Ein Hauptproblem in der Ems ist die starke Verschlickung. Diese trübt das Wasser und senkt im Sommer den Sauerstoffgehalt im Wasser so stark, dass es für Fische und andere Lebewesen bedrohlich wird. Versuche für eine Tidesteuerung mit dem Emssperrwerk, bei dem die Fluttore so geöffnet und geschlossen werden sollen, dass die Tide langsamer aufläuft, der Ebbstrom aber mehr Schlick aus dem Fluss heraustransportiert, waren erfolgreich verlaufen. Deshalb ist geplant, dieses Verfahren künftig anzuwenden. Allerdings gibt es noch viele offene Fragen zum Beispiel zu den Auswirkungen auf Schifffahrt und Häfen. Der Antrag auf Planfeststellung soll noch in diesem Jahr gestellt werden.

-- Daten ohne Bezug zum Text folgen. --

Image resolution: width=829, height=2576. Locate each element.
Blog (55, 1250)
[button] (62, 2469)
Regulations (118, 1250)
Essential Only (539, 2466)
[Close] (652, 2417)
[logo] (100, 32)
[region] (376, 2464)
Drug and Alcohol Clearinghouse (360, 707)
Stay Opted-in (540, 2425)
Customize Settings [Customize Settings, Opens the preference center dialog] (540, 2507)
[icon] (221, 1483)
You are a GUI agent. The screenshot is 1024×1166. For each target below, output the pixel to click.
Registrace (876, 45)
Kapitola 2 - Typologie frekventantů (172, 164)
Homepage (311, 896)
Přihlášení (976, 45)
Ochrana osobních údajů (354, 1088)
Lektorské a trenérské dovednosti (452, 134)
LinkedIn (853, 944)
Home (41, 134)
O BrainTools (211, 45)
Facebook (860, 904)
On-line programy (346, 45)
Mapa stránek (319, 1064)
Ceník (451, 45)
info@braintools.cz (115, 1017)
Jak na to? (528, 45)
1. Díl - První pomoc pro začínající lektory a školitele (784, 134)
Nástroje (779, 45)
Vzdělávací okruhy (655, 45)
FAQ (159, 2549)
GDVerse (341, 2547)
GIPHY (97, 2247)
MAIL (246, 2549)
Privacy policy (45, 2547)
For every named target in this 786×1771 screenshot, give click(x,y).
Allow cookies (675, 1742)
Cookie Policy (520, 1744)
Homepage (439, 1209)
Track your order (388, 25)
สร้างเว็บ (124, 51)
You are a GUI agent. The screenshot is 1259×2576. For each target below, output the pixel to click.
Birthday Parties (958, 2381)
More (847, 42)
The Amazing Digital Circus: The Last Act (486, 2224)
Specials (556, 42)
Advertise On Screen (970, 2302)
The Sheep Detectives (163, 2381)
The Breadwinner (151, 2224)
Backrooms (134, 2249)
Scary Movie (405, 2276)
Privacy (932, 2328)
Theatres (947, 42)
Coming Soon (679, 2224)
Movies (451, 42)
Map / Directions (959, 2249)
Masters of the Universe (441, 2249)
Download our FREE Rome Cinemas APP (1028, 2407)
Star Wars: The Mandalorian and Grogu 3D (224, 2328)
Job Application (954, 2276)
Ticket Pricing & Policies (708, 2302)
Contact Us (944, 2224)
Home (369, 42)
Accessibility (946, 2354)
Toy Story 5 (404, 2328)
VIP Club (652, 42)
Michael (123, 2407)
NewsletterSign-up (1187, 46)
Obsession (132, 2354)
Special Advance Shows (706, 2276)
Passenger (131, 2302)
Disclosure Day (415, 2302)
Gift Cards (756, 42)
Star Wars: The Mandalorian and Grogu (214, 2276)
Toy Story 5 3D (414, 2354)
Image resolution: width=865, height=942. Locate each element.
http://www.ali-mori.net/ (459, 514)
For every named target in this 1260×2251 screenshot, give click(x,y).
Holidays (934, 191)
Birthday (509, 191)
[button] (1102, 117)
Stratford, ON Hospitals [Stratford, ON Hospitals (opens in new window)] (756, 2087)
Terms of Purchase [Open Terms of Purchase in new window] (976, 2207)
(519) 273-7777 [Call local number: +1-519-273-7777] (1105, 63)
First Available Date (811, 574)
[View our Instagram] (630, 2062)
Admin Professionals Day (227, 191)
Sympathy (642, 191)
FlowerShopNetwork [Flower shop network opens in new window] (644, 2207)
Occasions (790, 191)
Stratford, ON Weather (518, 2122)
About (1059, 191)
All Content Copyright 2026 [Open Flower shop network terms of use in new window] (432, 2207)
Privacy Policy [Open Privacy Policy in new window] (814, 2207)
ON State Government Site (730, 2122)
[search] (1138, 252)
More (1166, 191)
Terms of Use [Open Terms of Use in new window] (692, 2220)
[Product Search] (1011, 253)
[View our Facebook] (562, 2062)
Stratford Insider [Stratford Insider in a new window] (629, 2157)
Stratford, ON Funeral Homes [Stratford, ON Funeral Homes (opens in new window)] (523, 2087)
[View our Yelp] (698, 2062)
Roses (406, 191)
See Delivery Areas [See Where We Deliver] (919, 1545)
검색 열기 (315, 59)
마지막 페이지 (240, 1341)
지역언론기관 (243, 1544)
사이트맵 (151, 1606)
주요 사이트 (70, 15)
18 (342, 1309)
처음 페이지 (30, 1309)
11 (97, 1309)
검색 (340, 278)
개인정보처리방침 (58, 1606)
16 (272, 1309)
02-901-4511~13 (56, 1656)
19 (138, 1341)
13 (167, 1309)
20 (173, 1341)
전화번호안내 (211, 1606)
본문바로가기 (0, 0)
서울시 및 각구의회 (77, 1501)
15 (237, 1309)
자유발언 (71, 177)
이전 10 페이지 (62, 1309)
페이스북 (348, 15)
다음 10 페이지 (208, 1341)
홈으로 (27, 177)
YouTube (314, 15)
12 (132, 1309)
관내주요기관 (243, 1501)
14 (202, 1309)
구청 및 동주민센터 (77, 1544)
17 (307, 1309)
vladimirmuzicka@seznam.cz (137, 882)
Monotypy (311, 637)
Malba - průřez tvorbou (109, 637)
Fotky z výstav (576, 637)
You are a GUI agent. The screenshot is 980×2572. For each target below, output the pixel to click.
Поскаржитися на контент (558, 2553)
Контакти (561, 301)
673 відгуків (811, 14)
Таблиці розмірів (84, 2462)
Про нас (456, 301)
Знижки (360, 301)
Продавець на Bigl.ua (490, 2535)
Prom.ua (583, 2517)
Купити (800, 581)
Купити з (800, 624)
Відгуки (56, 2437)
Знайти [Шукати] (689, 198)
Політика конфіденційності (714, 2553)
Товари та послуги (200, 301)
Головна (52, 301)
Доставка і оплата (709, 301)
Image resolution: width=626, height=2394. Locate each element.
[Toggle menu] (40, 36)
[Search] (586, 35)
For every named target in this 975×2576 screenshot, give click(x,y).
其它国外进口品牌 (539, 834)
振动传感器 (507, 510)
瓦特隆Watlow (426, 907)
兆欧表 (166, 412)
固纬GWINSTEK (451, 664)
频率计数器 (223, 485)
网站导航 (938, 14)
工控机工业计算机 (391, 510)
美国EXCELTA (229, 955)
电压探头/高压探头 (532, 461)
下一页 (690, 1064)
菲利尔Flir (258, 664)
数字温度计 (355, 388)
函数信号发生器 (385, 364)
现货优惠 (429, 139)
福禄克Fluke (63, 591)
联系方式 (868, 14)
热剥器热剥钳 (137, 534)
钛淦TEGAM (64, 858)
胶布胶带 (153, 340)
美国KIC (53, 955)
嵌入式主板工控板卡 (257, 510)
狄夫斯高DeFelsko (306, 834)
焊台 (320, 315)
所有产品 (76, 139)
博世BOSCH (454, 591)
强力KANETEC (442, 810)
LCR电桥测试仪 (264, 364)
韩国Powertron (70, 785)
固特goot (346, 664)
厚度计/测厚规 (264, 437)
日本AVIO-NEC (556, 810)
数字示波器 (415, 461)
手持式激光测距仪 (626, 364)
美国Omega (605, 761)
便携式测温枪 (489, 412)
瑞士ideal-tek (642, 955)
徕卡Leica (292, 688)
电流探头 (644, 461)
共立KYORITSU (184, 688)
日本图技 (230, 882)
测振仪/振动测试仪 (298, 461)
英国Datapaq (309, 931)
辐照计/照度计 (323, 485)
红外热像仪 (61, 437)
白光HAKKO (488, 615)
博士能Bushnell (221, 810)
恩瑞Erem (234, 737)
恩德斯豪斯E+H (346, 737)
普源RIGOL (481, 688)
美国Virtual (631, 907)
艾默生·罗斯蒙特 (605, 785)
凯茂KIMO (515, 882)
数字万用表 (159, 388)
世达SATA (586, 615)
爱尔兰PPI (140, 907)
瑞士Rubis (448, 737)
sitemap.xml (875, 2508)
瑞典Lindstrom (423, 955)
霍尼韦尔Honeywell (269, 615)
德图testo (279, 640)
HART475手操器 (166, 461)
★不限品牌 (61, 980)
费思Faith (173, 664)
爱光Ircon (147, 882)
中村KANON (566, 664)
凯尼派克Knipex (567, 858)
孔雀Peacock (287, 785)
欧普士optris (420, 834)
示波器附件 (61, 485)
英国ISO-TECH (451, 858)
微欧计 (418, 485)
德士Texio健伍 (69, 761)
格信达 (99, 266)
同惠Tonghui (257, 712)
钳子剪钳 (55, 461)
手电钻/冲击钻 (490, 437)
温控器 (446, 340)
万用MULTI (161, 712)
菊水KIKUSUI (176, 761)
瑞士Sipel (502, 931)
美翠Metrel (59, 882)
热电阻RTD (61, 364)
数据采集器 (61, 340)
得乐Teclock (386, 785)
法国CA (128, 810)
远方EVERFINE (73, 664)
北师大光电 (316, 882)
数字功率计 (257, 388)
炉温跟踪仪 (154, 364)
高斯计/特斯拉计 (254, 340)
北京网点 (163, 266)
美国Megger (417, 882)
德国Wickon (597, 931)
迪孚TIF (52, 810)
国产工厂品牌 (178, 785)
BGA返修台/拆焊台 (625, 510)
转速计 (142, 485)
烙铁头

Die Tidepolder in Coldemüntje sowie bei Leer sollen zwar vorrangig dafür sorgen, verloren gegangenen Lebensraum für Tiere und Pflanzen wieder herzustellen, doch haben auch diese einen gewissen Einfluss auf die Wasserqualität, weil damit zu rechnen ist, dass Sediment auf den Flächen liegen bleibt, dass damit dem Emswasser entzogen wird. Das würde auch auf den 300 Hektar an der Ems der Fall sein.